So, I moved. I moved a few states south of the state where I grew up and where I have lived most (but not all) of my life. I suppose that I moved for a lot of reasons, but I suppose one of the most compelling ones is that I have have a sense the the Holy Spirit wants me to be here.
The dog and I are here ahead of my husband, who will join us a little later. It has been a rough couple of weeks for both of us, at least in some ways. There was some howling and barking, at first, whenever I left. There has been some Hiding in the Closet and Not Wanting to Go on Walks.
You know, you can't reason with a dog.
And then one day, I came home and she was lying on the bed. I mean, she was really stretched out. She took up almost the whole bed.
In all her life, she never looked so comfortable.
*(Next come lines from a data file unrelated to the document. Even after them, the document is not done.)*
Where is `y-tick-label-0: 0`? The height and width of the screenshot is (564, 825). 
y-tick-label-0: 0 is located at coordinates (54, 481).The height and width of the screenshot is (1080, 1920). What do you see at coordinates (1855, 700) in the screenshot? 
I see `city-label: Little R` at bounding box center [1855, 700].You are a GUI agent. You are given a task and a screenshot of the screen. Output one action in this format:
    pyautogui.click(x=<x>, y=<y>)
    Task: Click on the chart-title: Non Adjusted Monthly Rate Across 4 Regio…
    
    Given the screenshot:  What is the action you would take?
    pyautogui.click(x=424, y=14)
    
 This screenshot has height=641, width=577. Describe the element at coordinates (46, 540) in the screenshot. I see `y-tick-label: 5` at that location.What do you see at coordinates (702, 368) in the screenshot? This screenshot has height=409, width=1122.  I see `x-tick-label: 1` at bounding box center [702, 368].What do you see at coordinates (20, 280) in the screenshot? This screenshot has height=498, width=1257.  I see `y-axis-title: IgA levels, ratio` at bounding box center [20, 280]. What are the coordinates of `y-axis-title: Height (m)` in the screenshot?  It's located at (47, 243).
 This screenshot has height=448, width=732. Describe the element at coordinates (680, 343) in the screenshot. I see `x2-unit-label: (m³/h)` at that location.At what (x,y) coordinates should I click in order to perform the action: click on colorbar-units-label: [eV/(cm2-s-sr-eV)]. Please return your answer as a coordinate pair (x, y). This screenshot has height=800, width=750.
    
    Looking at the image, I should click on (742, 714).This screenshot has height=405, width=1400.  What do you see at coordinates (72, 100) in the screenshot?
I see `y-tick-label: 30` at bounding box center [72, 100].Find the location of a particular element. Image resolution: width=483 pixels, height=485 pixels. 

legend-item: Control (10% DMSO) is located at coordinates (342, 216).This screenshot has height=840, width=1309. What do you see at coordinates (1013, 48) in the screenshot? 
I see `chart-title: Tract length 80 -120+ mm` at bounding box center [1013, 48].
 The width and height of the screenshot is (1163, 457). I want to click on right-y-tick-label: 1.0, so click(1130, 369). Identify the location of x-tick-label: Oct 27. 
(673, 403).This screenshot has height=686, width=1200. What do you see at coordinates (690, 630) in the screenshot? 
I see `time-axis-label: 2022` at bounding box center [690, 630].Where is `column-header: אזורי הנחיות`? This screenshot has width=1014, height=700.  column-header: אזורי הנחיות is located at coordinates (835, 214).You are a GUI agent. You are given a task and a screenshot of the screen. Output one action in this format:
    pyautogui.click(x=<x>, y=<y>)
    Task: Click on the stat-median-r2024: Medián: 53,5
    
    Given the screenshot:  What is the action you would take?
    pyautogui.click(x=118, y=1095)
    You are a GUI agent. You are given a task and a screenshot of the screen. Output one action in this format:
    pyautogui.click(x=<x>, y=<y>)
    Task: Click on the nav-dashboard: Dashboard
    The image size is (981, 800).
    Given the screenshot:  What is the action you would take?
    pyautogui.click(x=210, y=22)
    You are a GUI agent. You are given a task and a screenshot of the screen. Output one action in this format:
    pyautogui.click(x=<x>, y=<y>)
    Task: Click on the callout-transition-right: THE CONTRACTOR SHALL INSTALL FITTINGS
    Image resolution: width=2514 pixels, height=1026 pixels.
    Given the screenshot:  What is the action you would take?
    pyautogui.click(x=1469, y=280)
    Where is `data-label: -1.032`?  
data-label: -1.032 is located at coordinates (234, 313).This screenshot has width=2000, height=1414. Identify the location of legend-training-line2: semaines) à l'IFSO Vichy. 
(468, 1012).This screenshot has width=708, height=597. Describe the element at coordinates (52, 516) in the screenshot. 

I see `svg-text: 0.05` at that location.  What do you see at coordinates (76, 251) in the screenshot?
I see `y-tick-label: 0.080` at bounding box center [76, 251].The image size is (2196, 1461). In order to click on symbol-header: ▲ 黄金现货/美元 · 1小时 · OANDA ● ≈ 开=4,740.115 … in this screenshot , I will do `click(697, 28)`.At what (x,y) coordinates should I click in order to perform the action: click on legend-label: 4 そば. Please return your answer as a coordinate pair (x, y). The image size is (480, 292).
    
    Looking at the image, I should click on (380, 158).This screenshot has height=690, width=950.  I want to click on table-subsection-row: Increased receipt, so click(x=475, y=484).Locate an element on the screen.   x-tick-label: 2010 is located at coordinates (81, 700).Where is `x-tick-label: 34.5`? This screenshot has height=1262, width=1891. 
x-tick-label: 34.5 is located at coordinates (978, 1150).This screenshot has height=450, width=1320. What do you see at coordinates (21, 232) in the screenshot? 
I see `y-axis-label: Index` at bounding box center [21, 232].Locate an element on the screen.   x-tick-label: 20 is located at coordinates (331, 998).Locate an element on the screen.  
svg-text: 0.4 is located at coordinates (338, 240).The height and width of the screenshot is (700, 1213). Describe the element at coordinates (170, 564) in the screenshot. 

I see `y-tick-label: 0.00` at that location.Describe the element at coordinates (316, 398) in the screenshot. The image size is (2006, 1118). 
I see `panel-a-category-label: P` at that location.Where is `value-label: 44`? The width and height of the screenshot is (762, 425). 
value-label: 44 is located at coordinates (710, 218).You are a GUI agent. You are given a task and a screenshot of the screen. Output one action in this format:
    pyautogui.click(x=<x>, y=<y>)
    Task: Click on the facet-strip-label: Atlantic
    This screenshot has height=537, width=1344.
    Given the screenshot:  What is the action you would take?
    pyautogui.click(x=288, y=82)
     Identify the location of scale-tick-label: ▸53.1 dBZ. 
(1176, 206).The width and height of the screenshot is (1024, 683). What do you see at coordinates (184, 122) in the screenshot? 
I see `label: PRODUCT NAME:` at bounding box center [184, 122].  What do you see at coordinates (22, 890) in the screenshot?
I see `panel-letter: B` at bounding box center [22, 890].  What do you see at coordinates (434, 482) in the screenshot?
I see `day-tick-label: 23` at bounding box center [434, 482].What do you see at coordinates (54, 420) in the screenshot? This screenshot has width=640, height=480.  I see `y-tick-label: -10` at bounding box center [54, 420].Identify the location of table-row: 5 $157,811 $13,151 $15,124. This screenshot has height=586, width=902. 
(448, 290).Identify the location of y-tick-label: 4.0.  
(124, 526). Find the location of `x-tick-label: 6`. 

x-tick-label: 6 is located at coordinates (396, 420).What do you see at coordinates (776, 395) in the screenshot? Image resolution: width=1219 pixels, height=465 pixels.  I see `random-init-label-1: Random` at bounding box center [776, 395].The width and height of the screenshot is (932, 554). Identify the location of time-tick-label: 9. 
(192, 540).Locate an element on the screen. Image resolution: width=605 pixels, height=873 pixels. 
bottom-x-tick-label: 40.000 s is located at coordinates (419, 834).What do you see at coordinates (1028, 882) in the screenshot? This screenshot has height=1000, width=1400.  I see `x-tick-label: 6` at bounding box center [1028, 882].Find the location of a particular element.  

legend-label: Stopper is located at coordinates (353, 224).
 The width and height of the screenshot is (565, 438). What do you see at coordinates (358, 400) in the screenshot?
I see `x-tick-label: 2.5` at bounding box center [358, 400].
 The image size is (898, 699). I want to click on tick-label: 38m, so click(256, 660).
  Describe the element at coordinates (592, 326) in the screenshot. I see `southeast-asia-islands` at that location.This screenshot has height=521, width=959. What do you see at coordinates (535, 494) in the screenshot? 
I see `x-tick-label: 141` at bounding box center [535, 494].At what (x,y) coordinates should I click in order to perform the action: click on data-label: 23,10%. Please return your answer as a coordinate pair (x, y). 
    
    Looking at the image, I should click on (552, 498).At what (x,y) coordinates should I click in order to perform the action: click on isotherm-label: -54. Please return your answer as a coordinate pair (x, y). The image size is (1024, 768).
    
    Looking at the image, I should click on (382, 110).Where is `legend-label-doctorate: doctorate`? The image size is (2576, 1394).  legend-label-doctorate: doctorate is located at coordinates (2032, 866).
It was as if this has always been her place and she belonged here.
She has claimed that space as her own -- at least until I kick her off.
If only it was that easy.
As for myself, I have a couple of roads down, but I know I have a lot to learn, still, both about the community and about the congregation I serve. Two weeks ago, I stepped behind the pulpit in the sanctuary for the first time. This last Sunday, I stood at the altar and lifted the bread and cup. The morning was not without glitches. At the first service, the ushers had to remind me to give them the offering plates. At the second service, I was not quite sure who was doing what during the distribution. But everything came out all right in the end.
When I was getting ready to leave my last congregation, the executive committee asked me if I would do an exit interview with them. I wasn't sure what the purpose of the exit interview would be, but I agreed to get together for an informal question and answer session.
Someone said something there that I had heard before, and never really appreciated. This person said (and I had heard it before) that my sermons and worship presence, while always good, got a lot better after the new senior pastor came. I have never known exactly what to say when someone has said that.
But during the interview, something occurred to me. I realized that what people were naming as "improvement" was simply this: sometime during the time before the new senior pastor arrived, I learned to claim the worship space as my own, to believe that I belonged there, even to stretch out.
Now I am here, in so many ways, in a new space, and the Holy Spirit has called me here. And I realize that what I need to do, in small ways and in large ways, is to learn to claim the space -- not just the sanctuary, but the deserts and mountains and all the yet unknown places.
It is holy ground, not just for me, but for us, together.